So I kicked this past month off down in Orodara for an AIDS formation, where 9 volunteers, including myself, brought 4 fellow villagers along in order to further educate the masses on one of Africa’s biggest killers. Like most things in PeaceCorps it seemed to be thrown together at the last minute, but despite the down to the wire planning all of our fellow villagers seemed to thoroughly enjoy themselves. The volunteers, however, had minimal participation in the formation since most of it was done in Jula by a doctor from the region. I thought this could potentially be problematic seeing as sometimes the Burkinabe are reluctant to talk about the subject of AIDS, such as how one can contract it, what one needs to do for protection, etc., but I was incredibly pleased by how much energy the audience had and how much willingness there was to participate. I guess for those of us volunteers it was more of a chance to see one another and swap the major cultural blunders of the month. The time in Orodara flew by and before I knew it, it was time to head back to my ville.

I can say that the one thing I thought I would never have to do upon arrival in village is sell myself to the people. I knew all about the Burkinabe’s addiction to Maggi, the scorpion carriers and the hot season but had no idea that there wouldn’t be a line of people through my courtyard waiting for advice and ideas. This is after all a country that always finishes near the end in literacy rates and even making it through some of high school is a considered a high accomplishment. Along with the college degree I also figured the word America would give me some credit since just about everyone in the village has begged me to take them back to (which of course I always say yes to… and hope that none of them take me seriously…). However, instead of waiting for the pounding on the door it’s you who has to take the long walks through the community in order to find people to work with, it’s you who has to make a fool out of yourself attempting to speak languages that you don’t know to the constant laughter of others and you who has to all but badger people into meetings and follow-ups. I now completely understand why so many successful politicians have Peace Corps on their resume… Fortunately at that point some of the walks and talks were starting to pay off. I could at least walk down the main street and hear my name being called rather than some form of ‘Hey whitey.’
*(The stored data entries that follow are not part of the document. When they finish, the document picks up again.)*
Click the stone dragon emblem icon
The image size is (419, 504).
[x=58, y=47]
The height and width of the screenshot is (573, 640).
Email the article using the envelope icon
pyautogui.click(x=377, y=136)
Before I had a chance to conquer all of the town though, it was time to once again leave. This time I was meeting up with almost everyone who I flew into Burkina with for the BF’s biggest claim to fame, FESPACO. I have no idea what it stands for, but I do know that it’s West Africa’s biggest film festival that’s only held once every 2 years. Of course this alone made it pretty necessary to attend but even more excitingly, I had heard rumors that some of the greatest movies done about Africa such as Blood Diamond and The Last King of Africa had showed in previous years. Being as this is Burkina though, choosing films such as those proved to be pretty difficult seeing as all we had to go by were the films’ titles. If I wasn’t before, I am now a firm believer in ‘don’t choose a book by it’s cover’ because that’s exactly what we did and that’s exactly how we struck out every time. While I’m sure there was some sort of art to washing a dead corps for 20 minutes without saying more than 5 words, I just couldn’t seem to figure it out. We even stayed up to watch a showing of one of the most talked about films in FESPACO only to find ourselves watching some sort choppy chick flick that oddly incorporated a woman’s rights in Egypt. Despite the lack of seeing this event’s Hotel Rwanda, it was still an experience that I wouldn’t trade for anything.

When returning back to village this time around, I walked that main strip from the bus station to my house and pretty much everyone I passed along the way gave me the ‘welcome back’ greeting in Jula or French . I can’t lie, that was an awesome moment. That alone made all those seemingly pointless and relentless walks worth it. Luckily enough the community integration didn’t stop there, thanks to International Women’s Day. Yeah, I never knew it existed either. It’s on March 8th. For those of you who now want to celebrate. The day before the main event a bunch of us women gathered at the House of the Women and prepared to clean the village. Cleaning the village here consists of using a broom (and by broom I mean one with out a handle so one has to bend at the waist and sweep) and sweeping the dirt and garbage into piles to burn. Huh. Despite the fact that to me sweeping dirt seems to be the most pointless activity ever invented, (which I pretty much refuse to do around my house here and is probably why the neighbors think I’m a filthy individual) I grabbed up a broom and swept around town for four hours with somewhere around 30-40 other women. I also should include that there was one male who decided to help us… Although I think he might have been drunk and joined by accident… The next day there was a large parade/gathering and a female soccer game (with some males dressed in the female apparel playing both for and against). The second of the two was by far my favorite event of the day. The women that played were all the ‘old’ women of the village and they were throwing elbows, grabbing on to bodies, picking up the soccer ball, and pulling out pretty much all the same tricks that my teams used to do when we played against the boys. I couldn’t stop laughing at the site of the slightly overweight, older women in WalMart sweatpants and bi-focals thundering after the smaller man wrapped in a skirt, completely ignoring the ball and instead hurling him to the ground like it was no big thing. I wish every day was International Women’s day.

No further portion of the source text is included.